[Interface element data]

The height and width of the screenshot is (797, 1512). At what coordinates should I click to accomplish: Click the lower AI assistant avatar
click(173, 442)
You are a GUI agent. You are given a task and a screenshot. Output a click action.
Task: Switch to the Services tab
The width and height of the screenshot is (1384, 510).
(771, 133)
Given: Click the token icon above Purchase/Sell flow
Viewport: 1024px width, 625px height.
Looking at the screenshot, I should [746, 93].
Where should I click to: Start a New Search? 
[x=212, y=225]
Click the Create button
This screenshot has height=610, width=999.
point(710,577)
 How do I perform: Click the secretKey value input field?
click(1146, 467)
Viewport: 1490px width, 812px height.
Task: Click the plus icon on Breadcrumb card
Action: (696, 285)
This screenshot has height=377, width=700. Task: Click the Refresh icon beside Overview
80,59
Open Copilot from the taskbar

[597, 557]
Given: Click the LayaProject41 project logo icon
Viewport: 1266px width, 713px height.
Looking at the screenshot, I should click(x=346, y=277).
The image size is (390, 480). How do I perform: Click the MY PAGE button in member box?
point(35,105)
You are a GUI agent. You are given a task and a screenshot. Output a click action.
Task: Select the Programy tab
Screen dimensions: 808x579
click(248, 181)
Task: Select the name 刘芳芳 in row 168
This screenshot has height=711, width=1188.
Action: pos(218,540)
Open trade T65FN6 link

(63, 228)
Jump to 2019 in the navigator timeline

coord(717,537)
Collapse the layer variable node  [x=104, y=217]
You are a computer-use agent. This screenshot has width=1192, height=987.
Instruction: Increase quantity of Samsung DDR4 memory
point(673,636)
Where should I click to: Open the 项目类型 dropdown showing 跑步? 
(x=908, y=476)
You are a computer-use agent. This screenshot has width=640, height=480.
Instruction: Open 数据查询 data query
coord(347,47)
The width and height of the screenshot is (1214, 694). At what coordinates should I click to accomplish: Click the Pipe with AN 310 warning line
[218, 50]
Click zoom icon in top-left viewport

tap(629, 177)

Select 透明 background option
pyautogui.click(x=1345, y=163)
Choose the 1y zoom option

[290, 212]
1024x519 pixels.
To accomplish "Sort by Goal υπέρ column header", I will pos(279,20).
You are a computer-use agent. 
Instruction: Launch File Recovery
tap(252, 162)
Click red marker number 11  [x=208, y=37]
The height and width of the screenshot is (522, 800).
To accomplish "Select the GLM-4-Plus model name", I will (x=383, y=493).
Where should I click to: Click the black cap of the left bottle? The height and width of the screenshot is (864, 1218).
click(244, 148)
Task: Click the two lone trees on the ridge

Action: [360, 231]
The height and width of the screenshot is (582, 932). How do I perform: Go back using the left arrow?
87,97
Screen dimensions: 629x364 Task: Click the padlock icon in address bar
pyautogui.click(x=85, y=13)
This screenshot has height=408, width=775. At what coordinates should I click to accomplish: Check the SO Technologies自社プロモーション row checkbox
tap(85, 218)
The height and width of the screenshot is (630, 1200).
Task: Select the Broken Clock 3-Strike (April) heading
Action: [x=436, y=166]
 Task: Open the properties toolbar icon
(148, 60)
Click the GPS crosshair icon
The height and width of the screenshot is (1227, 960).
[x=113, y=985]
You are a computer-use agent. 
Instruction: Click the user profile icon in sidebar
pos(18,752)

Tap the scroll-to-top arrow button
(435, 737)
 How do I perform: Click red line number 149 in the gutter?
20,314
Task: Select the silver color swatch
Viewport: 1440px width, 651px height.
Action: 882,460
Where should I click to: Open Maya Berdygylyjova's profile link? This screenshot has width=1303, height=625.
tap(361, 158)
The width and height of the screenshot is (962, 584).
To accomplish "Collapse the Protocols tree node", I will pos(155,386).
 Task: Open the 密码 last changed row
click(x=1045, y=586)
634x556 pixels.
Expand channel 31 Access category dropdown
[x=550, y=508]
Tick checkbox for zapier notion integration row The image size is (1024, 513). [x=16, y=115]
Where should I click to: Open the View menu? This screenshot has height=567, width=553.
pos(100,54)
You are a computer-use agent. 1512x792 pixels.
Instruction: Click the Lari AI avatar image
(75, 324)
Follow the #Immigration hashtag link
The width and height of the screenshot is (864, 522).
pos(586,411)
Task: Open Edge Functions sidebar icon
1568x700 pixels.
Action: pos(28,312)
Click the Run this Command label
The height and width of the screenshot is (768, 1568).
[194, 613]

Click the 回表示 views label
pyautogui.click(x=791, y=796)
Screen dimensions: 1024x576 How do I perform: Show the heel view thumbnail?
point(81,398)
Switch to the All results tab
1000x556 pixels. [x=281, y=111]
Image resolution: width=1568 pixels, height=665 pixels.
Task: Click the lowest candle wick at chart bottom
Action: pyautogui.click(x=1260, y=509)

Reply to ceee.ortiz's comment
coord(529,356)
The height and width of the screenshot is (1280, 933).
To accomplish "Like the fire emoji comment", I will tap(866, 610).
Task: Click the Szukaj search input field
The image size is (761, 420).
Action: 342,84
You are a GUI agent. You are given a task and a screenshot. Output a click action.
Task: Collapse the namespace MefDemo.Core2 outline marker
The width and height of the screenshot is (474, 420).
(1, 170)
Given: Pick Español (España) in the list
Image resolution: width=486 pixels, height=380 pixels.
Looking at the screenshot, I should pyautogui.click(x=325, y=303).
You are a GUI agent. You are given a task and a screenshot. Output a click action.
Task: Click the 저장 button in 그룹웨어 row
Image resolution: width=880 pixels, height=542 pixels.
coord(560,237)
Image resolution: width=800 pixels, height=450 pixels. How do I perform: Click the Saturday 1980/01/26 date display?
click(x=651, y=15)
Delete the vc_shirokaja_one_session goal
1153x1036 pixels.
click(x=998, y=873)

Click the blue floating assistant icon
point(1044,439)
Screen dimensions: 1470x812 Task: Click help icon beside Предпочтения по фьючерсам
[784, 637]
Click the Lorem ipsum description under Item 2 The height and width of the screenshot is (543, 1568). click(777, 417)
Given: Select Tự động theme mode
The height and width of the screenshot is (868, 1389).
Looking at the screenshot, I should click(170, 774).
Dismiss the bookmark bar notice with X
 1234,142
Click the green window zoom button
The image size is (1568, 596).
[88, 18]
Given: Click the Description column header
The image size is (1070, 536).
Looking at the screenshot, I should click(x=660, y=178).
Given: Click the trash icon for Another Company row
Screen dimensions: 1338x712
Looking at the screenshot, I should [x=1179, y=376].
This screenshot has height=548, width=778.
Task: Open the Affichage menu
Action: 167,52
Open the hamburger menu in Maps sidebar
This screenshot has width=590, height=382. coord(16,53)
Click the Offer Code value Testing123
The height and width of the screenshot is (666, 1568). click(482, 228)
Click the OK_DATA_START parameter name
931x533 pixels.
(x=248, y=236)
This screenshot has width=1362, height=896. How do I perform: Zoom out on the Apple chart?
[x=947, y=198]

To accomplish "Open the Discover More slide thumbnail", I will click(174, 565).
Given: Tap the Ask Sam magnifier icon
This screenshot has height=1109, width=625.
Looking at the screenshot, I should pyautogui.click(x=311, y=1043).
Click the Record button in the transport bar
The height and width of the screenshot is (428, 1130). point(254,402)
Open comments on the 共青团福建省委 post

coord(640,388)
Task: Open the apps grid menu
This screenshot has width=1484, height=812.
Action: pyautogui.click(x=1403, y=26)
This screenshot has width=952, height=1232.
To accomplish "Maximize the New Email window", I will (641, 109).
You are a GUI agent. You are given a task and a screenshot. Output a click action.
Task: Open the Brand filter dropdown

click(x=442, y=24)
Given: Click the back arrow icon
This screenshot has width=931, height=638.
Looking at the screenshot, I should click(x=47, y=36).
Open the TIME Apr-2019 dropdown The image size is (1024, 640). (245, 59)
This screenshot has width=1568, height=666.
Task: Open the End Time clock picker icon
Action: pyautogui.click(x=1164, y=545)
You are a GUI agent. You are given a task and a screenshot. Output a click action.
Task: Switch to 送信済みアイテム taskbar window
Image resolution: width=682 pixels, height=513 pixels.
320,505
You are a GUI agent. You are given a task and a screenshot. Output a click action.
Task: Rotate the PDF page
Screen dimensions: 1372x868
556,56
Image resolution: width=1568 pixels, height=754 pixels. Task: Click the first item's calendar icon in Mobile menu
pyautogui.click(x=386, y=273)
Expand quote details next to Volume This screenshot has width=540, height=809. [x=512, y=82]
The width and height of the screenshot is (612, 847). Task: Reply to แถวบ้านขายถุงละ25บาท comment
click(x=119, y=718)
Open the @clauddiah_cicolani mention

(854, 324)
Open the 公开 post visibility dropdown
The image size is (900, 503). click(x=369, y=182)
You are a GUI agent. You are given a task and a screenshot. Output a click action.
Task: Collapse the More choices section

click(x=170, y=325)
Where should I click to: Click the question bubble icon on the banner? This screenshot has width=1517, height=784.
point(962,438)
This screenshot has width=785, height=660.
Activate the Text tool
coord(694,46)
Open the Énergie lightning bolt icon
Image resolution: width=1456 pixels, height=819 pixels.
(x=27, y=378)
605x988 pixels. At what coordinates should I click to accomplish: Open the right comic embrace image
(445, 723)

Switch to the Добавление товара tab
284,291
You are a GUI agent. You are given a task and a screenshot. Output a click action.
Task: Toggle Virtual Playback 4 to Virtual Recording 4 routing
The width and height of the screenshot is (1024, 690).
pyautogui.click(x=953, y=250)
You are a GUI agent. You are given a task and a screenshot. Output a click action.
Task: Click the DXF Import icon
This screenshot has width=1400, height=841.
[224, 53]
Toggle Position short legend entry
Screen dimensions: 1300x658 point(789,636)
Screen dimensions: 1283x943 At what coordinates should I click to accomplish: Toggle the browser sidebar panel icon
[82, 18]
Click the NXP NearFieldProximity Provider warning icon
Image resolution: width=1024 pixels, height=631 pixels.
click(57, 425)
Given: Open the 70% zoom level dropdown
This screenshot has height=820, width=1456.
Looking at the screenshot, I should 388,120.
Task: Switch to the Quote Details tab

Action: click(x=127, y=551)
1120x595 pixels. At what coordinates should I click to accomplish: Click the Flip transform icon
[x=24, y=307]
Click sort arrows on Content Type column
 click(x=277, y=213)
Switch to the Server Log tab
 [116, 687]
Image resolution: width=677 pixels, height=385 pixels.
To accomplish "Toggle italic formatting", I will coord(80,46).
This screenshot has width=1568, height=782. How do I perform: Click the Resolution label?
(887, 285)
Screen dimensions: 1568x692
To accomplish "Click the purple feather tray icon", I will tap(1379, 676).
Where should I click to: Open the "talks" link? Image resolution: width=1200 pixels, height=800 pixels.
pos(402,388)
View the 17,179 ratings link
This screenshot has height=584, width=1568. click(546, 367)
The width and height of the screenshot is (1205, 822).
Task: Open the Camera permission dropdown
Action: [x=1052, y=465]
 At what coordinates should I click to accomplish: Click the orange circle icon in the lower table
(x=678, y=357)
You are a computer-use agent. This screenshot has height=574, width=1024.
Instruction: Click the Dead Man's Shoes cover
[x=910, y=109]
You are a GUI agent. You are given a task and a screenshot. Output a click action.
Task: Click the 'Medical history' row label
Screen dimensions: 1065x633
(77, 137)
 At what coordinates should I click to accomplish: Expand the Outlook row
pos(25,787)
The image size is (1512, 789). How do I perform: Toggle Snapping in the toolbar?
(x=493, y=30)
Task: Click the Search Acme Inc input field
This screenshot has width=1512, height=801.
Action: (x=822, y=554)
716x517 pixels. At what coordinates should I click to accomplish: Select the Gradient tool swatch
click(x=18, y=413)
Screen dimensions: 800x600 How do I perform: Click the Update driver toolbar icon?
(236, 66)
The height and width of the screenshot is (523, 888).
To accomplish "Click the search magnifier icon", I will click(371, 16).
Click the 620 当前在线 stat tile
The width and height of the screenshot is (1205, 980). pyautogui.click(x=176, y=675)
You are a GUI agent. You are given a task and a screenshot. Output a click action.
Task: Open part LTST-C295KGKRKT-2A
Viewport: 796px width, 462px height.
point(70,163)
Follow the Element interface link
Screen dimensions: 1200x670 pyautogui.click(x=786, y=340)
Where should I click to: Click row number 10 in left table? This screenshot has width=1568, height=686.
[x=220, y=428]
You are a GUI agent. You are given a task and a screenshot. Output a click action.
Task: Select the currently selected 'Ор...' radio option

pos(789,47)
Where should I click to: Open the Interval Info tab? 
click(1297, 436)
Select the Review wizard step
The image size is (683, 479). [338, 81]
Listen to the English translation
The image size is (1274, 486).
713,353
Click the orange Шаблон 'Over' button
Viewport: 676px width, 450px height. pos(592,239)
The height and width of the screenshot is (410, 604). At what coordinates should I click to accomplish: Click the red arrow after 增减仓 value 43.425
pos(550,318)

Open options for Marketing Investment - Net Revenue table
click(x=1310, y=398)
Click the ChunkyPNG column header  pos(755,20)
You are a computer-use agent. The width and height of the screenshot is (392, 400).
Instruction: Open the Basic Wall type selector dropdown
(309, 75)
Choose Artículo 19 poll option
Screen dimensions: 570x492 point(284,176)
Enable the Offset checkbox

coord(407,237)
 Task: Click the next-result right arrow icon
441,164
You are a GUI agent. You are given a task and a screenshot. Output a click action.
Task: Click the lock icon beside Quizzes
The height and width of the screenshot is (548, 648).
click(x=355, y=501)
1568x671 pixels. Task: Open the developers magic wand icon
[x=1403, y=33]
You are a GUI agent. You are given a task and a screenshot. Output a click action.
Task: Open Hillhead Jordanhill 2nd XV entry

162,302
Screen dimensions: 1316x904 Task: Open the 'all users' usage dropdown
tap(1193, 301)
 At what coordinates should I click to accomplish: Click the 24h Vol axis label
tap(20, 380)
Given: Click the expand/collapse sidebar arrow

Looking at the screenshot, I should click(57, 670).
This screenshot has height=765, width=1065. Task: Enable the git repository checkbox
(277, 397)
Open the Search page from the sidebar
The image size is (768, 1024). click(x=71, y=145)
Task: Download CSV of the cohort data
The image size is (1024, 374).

§ YOUR GOAL: Change "toolbar" to "menu bar" wherever it appears, starting with the line containing "The image size is (1512, 789)." and going on through the line containing "will click(371, 16).". Return only those lines, with everything else left unchanged.

§ FULL SOLUTION:
The image size is (1512, 789). How do I perform: Toggle Snapping in the menu bar?
(x=493, y=30)
Task: Click the Search Acme Inc input field
This screenshot has width=1512, height=801.
Action: (x=822, y=554)
716x517 pixels. At what coordinates should I click to accomplish: Select the Gradient tool swatch
click(x=18, y=413)
Screen dimensions: 800x600 How do I perform: Click the Update driver menu bar icon?
(236, 66)
The height and width of the screenshot is (523, 888).
To accomplish "Click the search magnifier icon", I will click(371, 16).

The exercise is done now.